Dataset entries:
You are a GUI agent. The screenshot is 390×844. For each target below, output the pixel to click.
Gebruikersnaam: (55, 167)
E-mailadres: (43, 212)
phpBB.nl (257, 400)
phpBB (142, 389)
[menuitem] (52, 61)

DESCRIPTION OF THE TASK: Could each line above be retyped exactly?

RESPONSE AREA:
You are a GUI agent. The screenshot is 390×844. For each target below, output the pixel to click.
Gebruikersnaam: (55, 167)
E-mailadres: (43, 212)
phpBB.nl (257, 400)
phpBB (142, 389)
[menuitem] (52, 61)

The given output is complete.